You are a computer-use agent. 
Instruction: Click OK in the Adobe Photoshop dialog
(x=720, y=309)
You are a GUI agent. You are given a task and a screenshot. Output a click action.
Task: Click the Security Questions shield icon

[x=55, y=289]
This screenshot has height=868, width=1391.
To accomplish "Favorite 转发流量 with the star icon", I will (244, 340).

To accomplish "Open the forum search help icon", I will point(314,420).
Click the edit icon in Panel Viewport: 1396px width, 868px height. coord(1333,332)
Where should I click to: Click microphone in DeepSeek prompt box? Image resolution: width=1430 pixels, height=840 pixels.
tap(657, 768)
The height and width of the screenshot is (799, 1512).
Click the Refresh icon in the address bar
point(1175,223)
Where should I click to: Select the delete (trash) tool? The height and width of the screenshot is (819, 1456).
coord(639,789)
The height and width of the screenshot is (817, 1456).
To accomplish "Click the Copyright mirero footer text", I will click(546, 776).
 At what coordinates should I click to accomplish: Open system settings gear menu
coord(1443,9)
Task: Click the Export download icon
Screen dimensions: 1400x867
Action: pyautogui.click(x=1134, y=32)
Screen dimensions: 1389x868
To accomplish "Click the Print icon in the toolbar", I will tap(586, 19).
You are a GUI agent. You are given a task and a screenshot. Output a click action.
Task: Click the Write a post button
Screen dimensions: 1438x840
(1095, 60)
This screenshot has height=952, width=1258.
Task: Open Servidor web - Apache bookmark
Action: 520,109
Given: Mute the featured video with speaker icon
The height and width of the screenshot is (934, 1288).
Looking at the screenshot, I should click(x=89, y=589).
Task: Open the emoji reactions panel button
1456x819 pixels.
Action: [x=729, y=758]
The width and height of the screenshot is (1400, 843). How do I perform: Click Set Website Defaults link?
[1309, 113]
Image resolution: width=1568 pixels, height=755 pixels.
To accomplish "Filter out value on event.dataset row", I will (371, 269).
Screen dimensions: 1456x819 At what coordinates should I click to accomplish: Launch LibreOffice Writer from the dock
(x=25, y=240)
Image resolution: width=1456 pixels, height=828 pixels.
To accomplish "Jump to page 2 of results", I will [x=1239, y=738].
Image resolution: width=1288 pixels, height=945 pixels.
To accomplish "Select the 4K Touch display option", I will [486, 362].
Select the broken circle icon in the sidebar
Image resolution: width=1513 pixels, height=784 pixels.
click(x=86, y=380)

PROBLEM STATEMENT: Copy out the material, keeping every line exactly as it is.

RESULT:
You are a computer-use agent. 
Instruction: Click OK in the Adobe Photoshop dialog
(x=720, y=309)
You are a GUI agent. You are given a task and a screenshot. Output a click action.
Task: Click the Security Questions shield icon

[x=55, y=289]
This screenshot has height=868, width=1391.
To accomplish "Favorite 转发流量 with the star icon", I will (244, 340).

To accomplish "Open the forum search help icon", I will point(314,420).
Click the edit icon in Panel Viewport: 1396px width, 868px height. coord(1333,332)
Where should I click to: Click microphone in DeepSeek prompt box? Image resolution: width=1430 pixels, height=840 pixels.
tap(657, 768)
The height and width of the screenshot is (799, 1512).
Click the Refresh icon in the address bar
point(1175,223)
Where should I click to: Select the delete (trash) tool? The height and width of the screenshot is (819, 1456).
coord(639,789)
The height and width of the screenshot is (817, 1456).
To accomplish "Click the Copyright mirero footer text", I will click(546, 776).
 At what coordinates should I click to accomplish: Open system settings gear menu
coord(1443,9)
Task: Click the Export download icon
Screen dimensions: 1400x867
Action: pyautogui.click(x=1134, y=32)
Screen dimensions: 1389x868
To accomplish "Click the Print icon in the toolbar", I will tap(586, 19).
You are a GUI agent. You are given a task and a screenshot. Output a click action.
Task: Click the Write a post button
Screen dimensions: 1438x840
(1095, 60)
This screenshot has height=952, width=1258.
Task: Open Servidor web - Apache bookmark
Action: 520,109
Given: Mute the featured video with speaker icon
The height and width of the screenshot is (934, 1288).
Looking at the screenshot, I should click(x=89, y=589).
Task: Open the emoji reactions panel button
1456x819 pixels.
Action: [x=729, y=758]
The width and height of the screenshot is (1400, 843). How do I perform: Click Set Website Defaults link?
[1309, 113]
Image resolution: width=1568 pixels, height=755 pixels.
To accomplish "Filter out value on event.dataset row", I will (371, 269).
Screen dimensions: 1456x819 At what coordinates should I click to accomplish: Launch LibreOffice Writer from the dock
(x=25, y=240)
Image resolution: width=1456 pixels, height=828 pixels.
To accomplish "Jump to page 2 of results", I will [x=1239, y=738].
Image resolution: width=1288 pixels, height=945 pixels.
To accomplish "Select the 4K Touch display option", I will [486, 362].
Select the broken circle icon in the sidebar
Image resolution: width=1513 pixels, height=784 pixels.
click(x=86, y=380)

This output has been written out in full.